RF: Do you think our exposure to bank robberies in Hollywood movies will influence an audience’s reactions to your film?

RO: Yes. I think that moving images are very strong in making references that changes the way we think and the way we behave. A very clear example of this was told by Roberto Saviano, the author of the book Gomorrah,  in a newspaper interview. A half year after Pulp Fiction had its release world wide the young gangsters in the Camorra in Napoli started to shoot with their guns pointed sideways. The so called “Gangsta style” grip is a very inefficient way to shoot so the shootouts were a lot more bloody and the police had a mess cleaning up. Even though we create fiction images that are totally stupid, human beings will start to imitate them in real life.

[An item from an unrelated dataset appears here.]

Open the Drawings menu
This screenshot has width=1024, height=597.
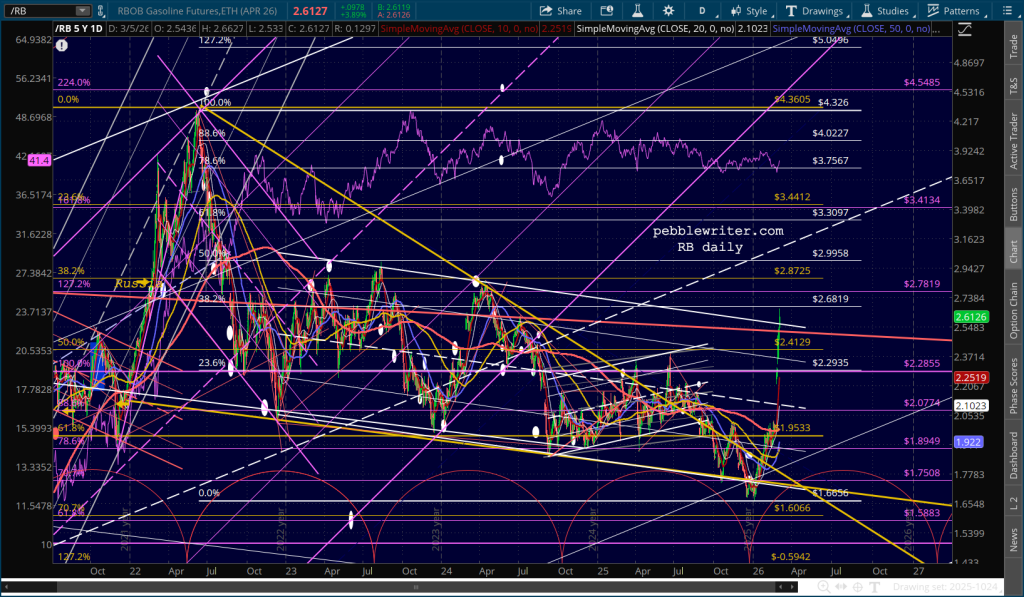(x=817, y=11)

RF: This film seems to be shot in a single take.  Why did you choose this  method?  How do you feel it adds to the end product of the film?

RO: It actually is a combination of four different takes put together in the editing to look like a single shot. The reason that I wanted to create the feeling of a realtime clip is that the small details get as much attention as the most dramatic details. In the Anglo-Saxon dramaturgy we are very used to cutting away all things between the dramatic situations. I wanted to focus on the details in between.

RF: What does your film have to say about human interaction?

RO: An aspect is that all people are playing the main character in their own life. Me and a friend were on our way to a meeting when we suddenly witnessed the robbery. The robber who ends up with his face pushed down on the street by a security guard probably had his most dramatic and horrifying moment in his life. At the same time, we were annoyed by the fact that the mobile phone we had couldn’t zoom. The robbers only looked like small dots even though we were filming from the other side of the street.

RF: Are you a full-time filmmaker? If not, what else are you up to?

RO: Yes. I am just about to edit my third feature film Play.

Incident by a Bank kicks off a week of Swedish Cinema at Rooftop Films. See it for free TONIGHT along with other wild short films from Sweden.

Then on Friday, head to Ft. Greene for the New York Premiere of The Ape, directed by Jesper Ganslandt. A man awakens on the floor, covered in blood and apparently unaware of how he got there. He goes off to work, and we follow…

On Saturday, we present the New York Premiere of Greetings from the Woods, at the Old American Can Factory. With a mixture of playful precision, humor, and melancholy, director Mikel Cee Karlsson captures the dreams, relationships and everyday life of the denizens of his hometown, a tiny little village deep within the Swedish forest.